Goal
Print the rows below word for word, from their first line through the line that contains "point(318,241)", including that line, and leave out the pictures.

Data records

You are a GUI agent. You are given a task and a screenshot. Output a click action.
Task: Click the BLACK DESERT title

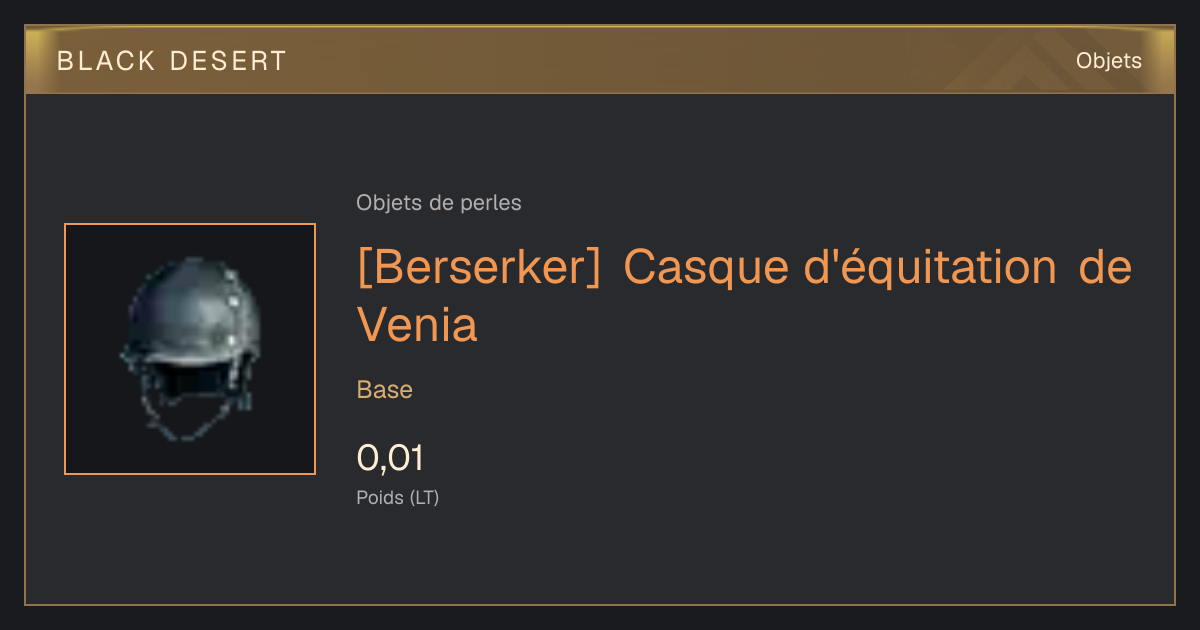172,61
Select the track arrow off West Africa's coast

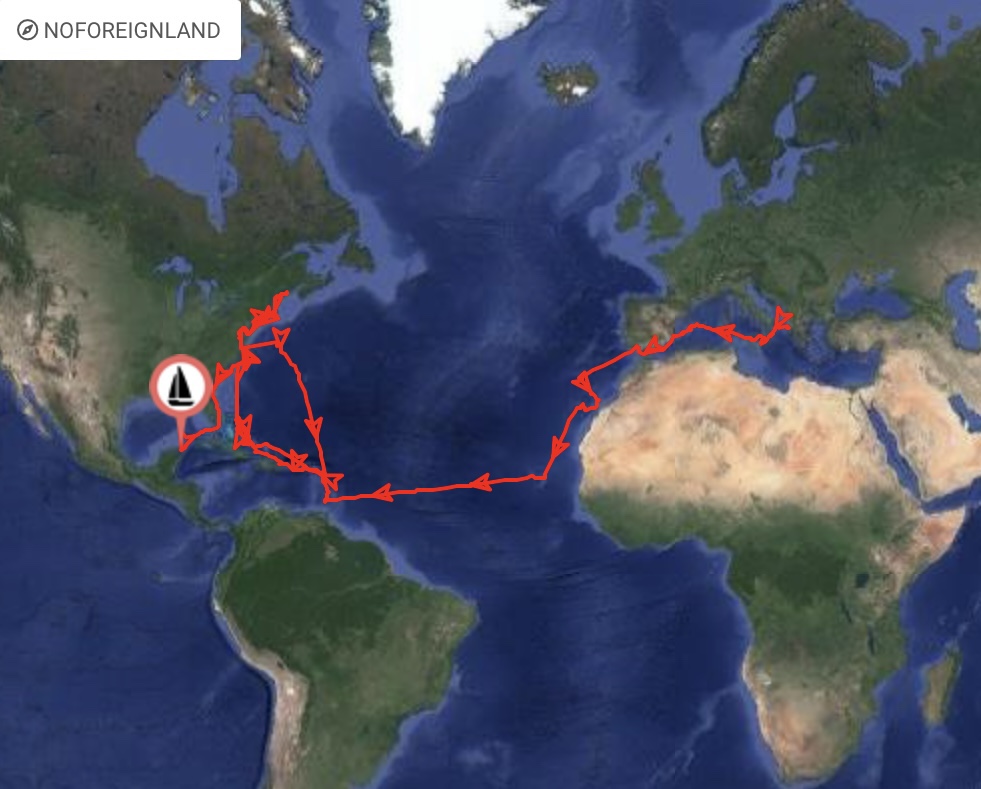(560, 446)
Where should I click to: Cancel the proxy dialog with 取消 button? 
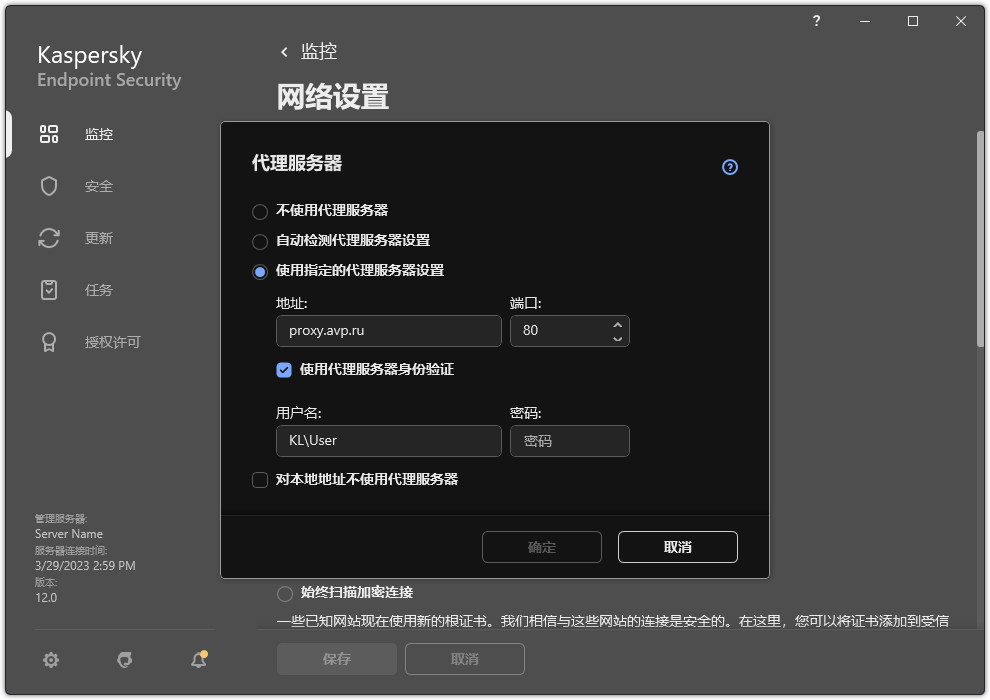(677, 547)
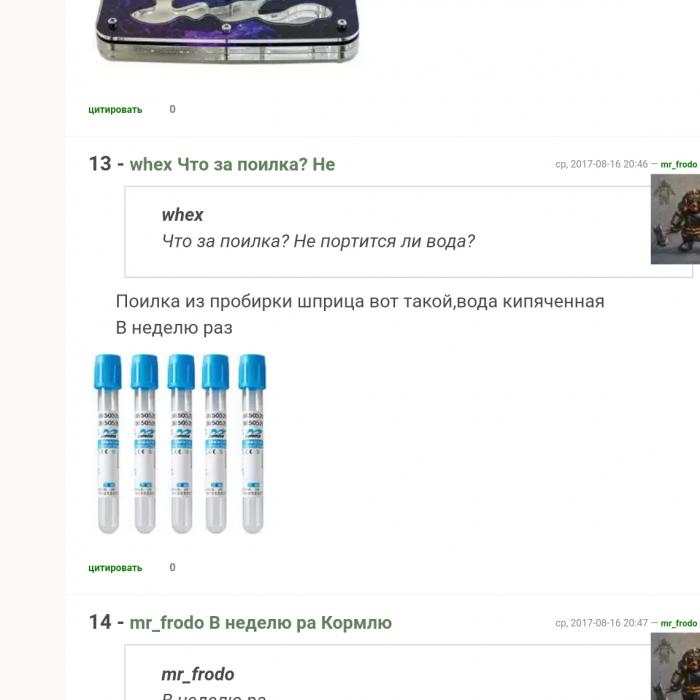Click quoted text 'Что за поилка? Не портится ли вода?'
Viewport: 700px width, 700px height.
point(318,241)
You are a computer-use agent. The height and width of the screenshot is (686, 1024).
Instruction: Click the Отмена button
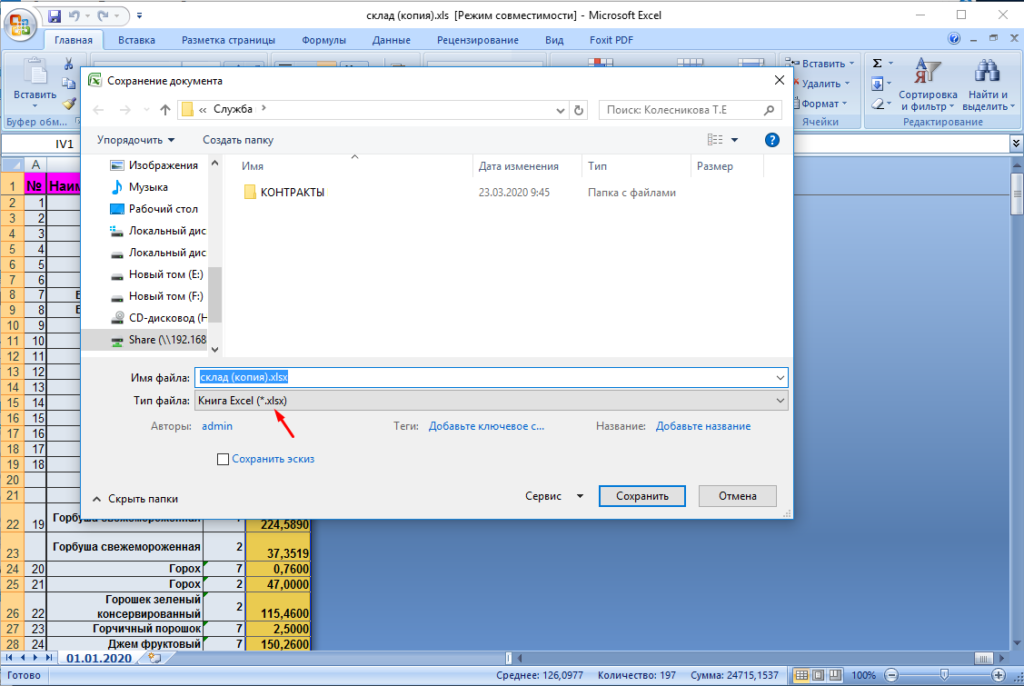coord(737,496)
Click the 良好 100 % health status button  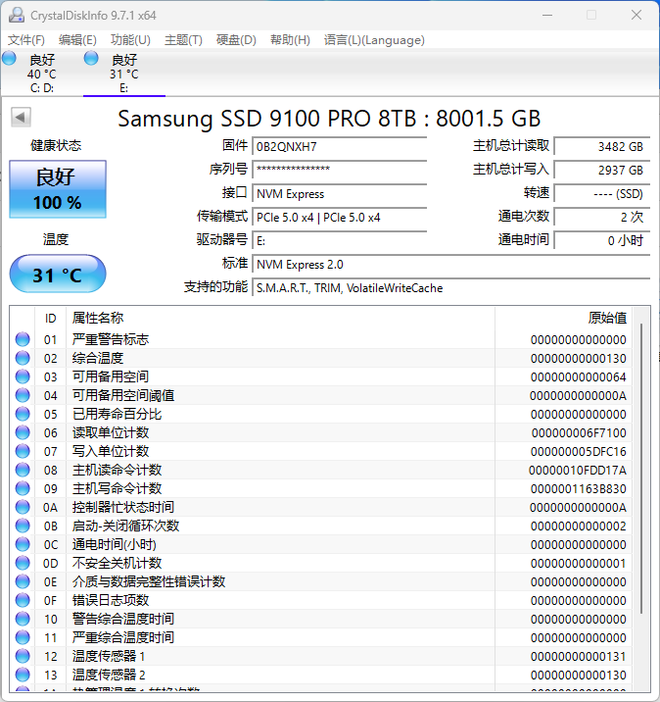click(x=57, y=189)
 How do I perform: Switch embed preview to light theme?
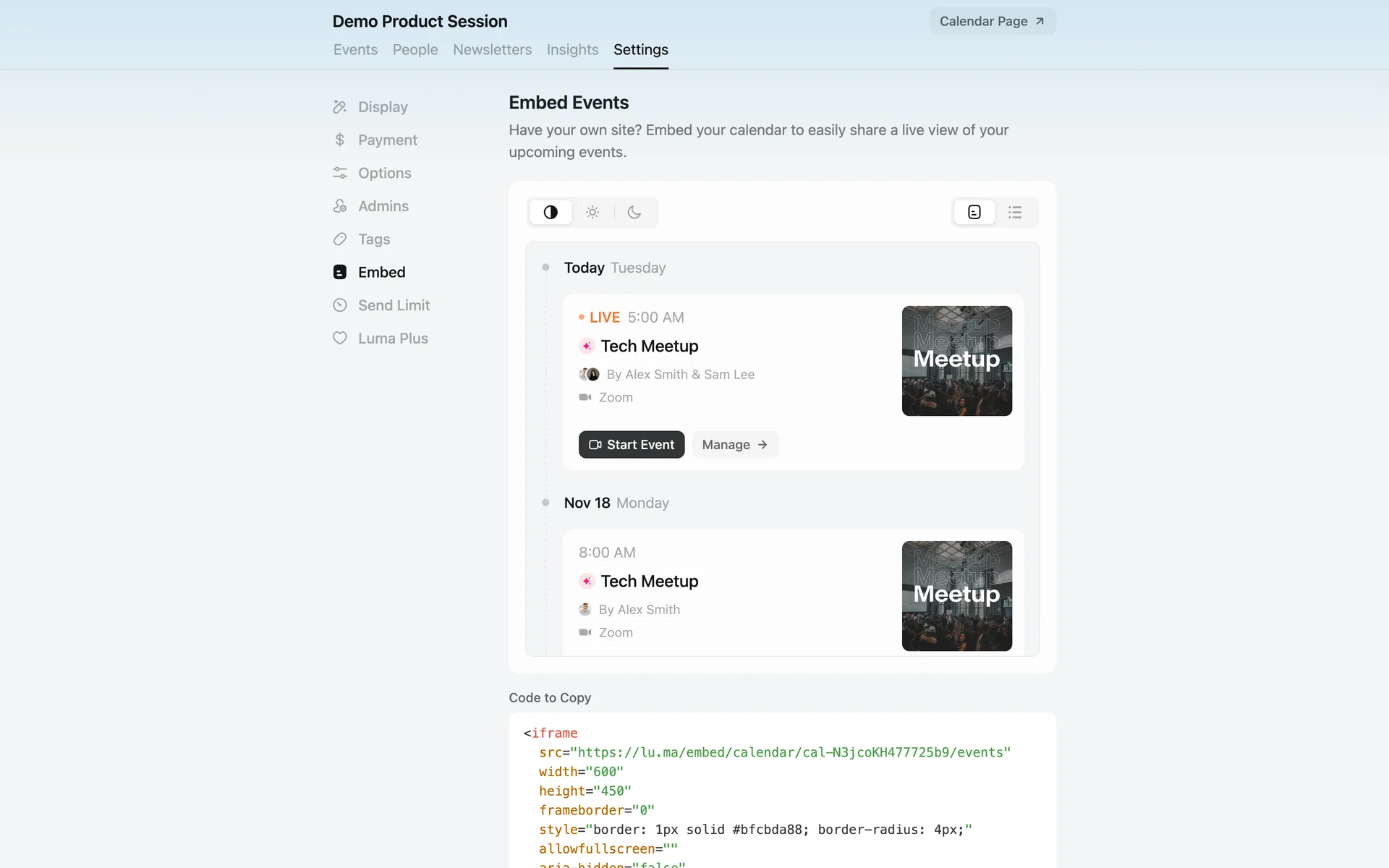pyautogui.click(x=592, y=212)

Correct answer
You are a GUI agent. You are given a task and a screenshot. Output a click action.
Task: Click the BLACK DESERT title

172,61
Select the track arrow off West Africa's coast

(560, 446)
Where should I click to: Cancel the proxy dialog with 取消 button? 
(677, 547)
Click quoted text 'Что за поилка? Не портится ли вода?'
Viewport: 700px width, 700px height.
point(318,241)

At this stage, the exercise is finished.